Coping Skill: #38. Listing 5 Good Things

Coping Skill. 23. Giving Thanks

When you rise in the morning, give thanks for the light, for your life, for your strength. Give thanks for your food and for the joy of living. If you see no reason to give thanks, the fault lies in yourself.
– Tecumseh

Normally, I enjoy my job as a hostess at a little Greek restaurant. Smiling at each guest and looking into their eyes is difficult but simpler than I would have expected. My coworkers usually lift my spirits and make me grin with their kind words and funny stories from their lives.

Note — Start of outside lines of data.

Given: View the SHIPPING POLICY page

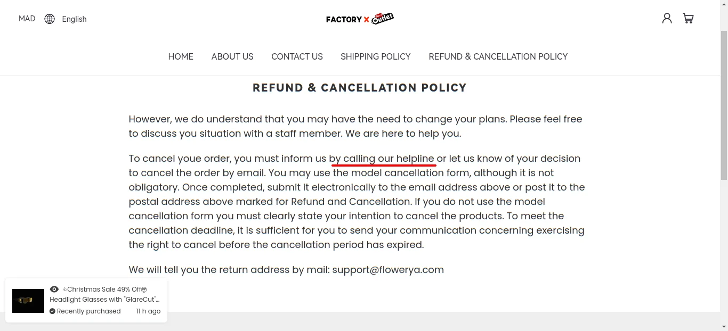Looking at the screenshot, I should [376, 56].
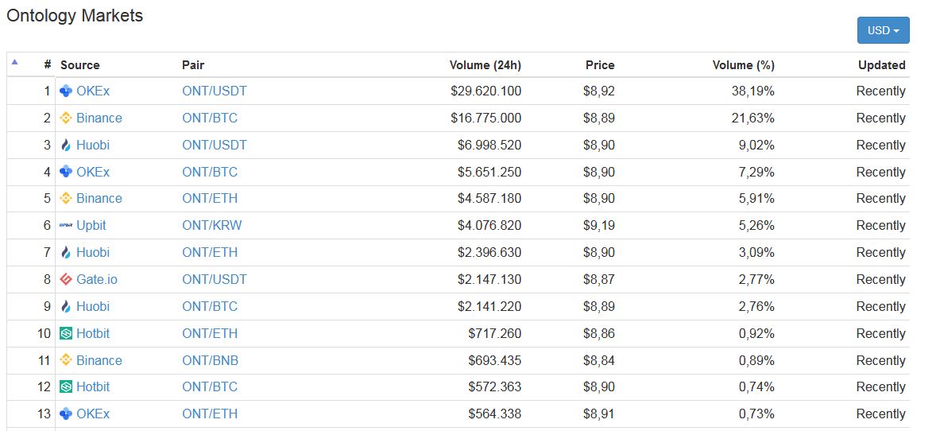Click the Upbit logo icon in row 6

[x=67, y=226]
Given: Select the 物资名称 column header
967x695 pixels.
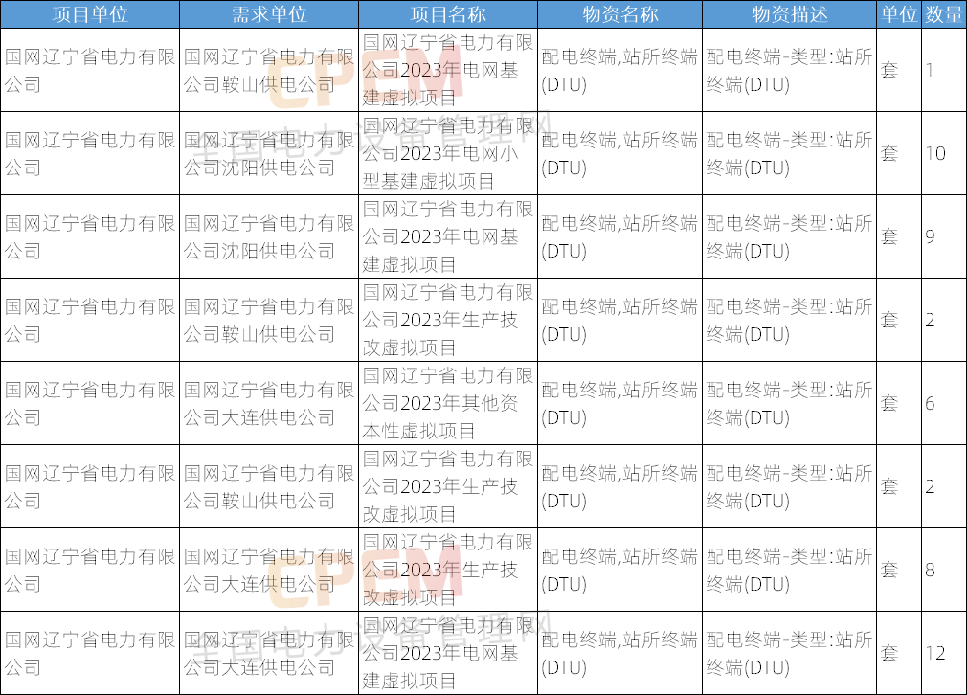Looking at the screenshot, I should [618, 14].
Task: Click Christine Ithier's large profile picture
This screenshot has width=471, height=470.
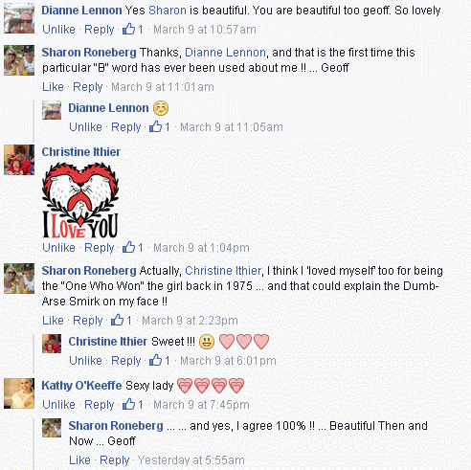Action: click(19, 160)
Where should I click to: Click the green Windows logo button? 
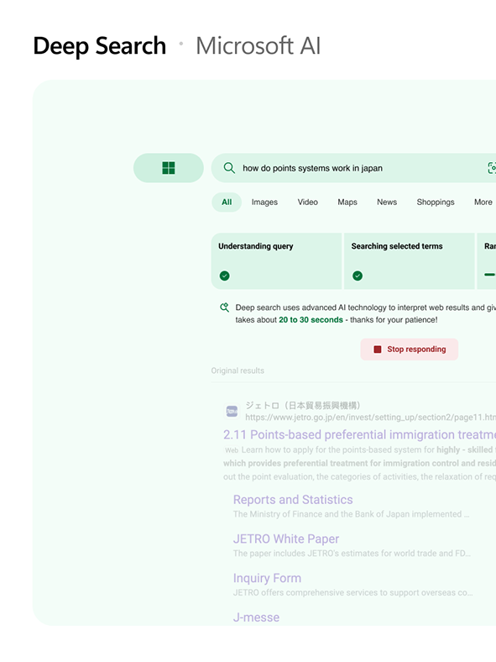tap(169, 168)
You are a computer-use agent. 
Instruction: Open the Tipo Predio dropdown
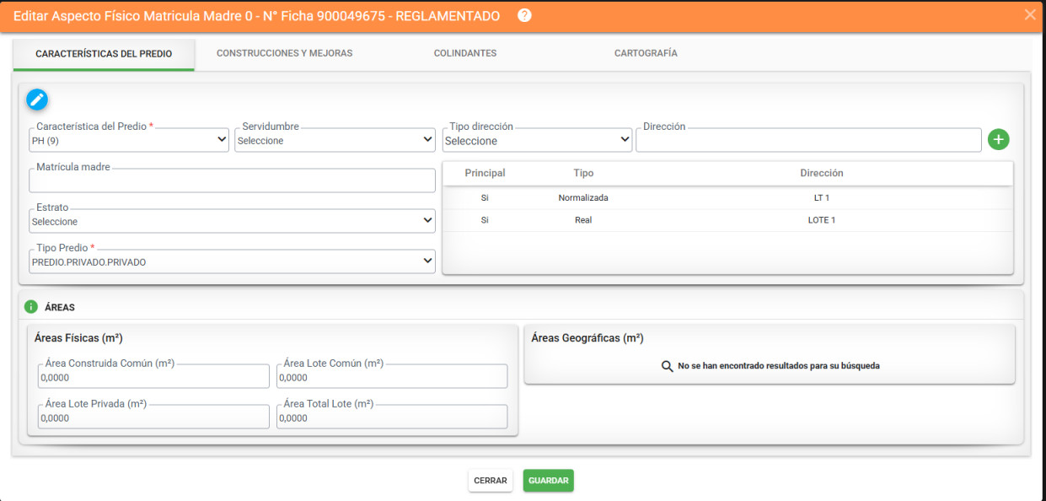(x=233, y=261)
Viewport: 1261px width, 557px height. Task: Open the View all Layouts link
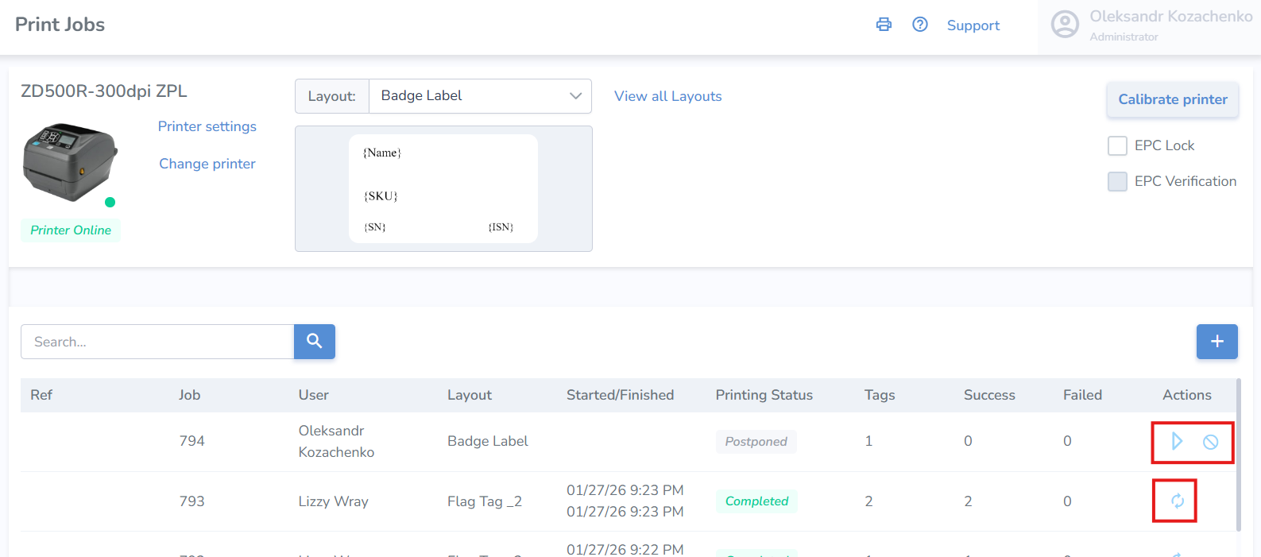[x=667, y=96]
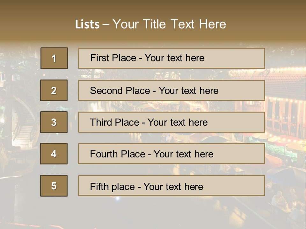Image resolution: width=306 pixels, height=229 pixels.
Task: Click 'Your Title Text Here' in the header
Action: (x=169, y=24)
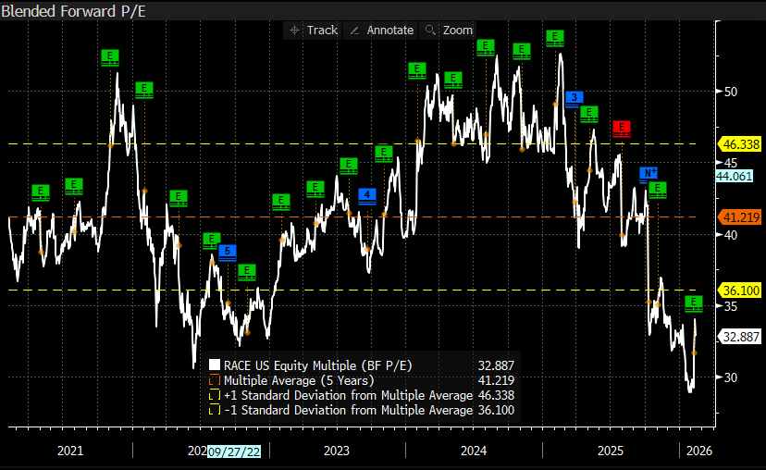Click the blue '4' event marker
766x470 pixels.
point(367,195)
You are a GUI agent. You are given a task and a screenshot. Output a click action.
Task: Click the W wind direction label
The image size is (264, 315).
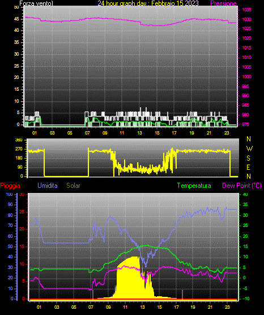pos(249,149)
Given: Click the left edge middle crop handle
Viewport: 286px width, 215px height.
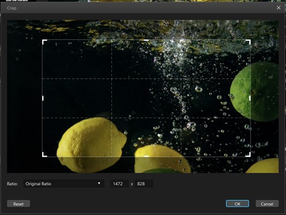Looking at the screenshot, I should tap(43, 98).
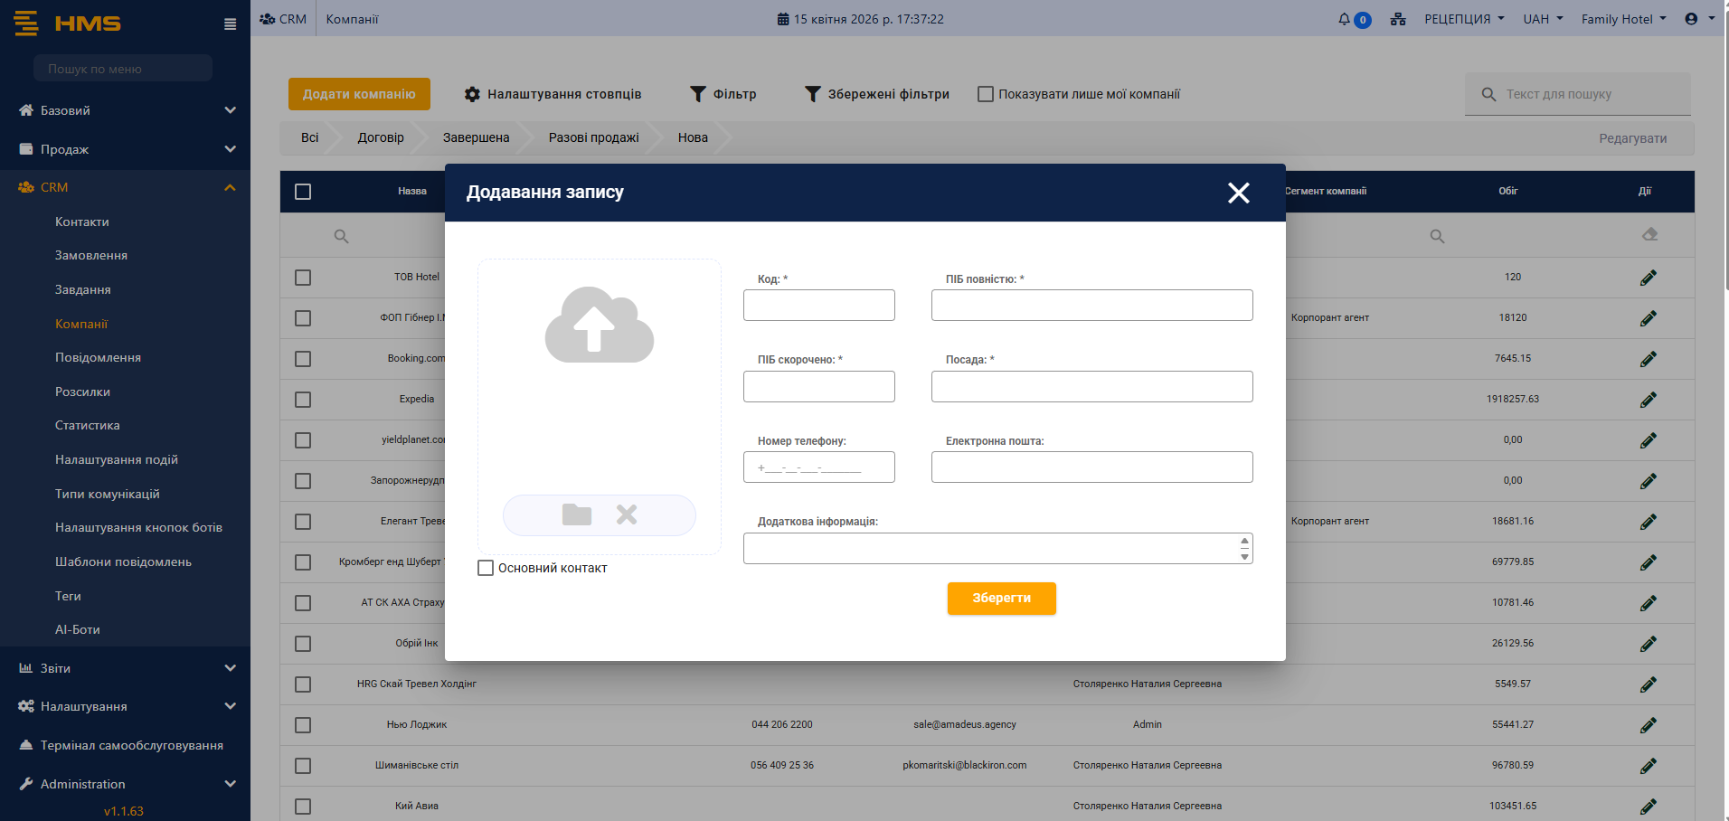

However there are times when my Aspergian mind causes problems. If I offer a booth to a guest and they refuse, I struggle to make that change. When people alter my plans, everything becomes fuzzy and confusing. Even worse, if someone is rude or unwilling to listen, anger and bewilderment bubbles up inside of me. Yes, I should serve our customers. However, Aspergers often clashes with making changes and dealing with controversy. Gritting my teeth into a smile, I force myself to do what the guest wants but can no longer look at that party or talk. A wall comes between us as I attempt to be civil and continue on with my job.

In situations like this, I need to find a coping skill so I can calm down without harming myself. One of the skills that works best for me is listing the good in the situation, thing, idea, or person who is bothering me. Although this can be very difficult, it helps me to get into a better place mentally and emotionally.

Coping by listing positive aspects of something is difficult to make yourself do but simple in other ways. There is nothing needed to practice this skill; you can do it at any place at anytime. Writing it down might help, but you can also say them aloud to yourself or someone else. In fact, you can even just think of these in you head. Also, the number of items on your list is totally up to you. The number five is simply a suggestion. Whatever will help you the most and is realistic to do in the moment is the best way to do this coping skill. 

After that, you simply need to look over (or think over) this list a few times. Allow it to help you reevaluate the situation. Maybe you will be able to see the people or situation in another light. If not, at least you have not given in to hatred or bitterness. This type of positivity helps me to be at peace with myself and others.

That is it. You have completed this skill. It is as simple as that.

Now, I will repeat that it is not an easy task. Doing this takes effort and a willingness to change your point of view. However, in the end, it can be a very helpful skill for the rest of your life.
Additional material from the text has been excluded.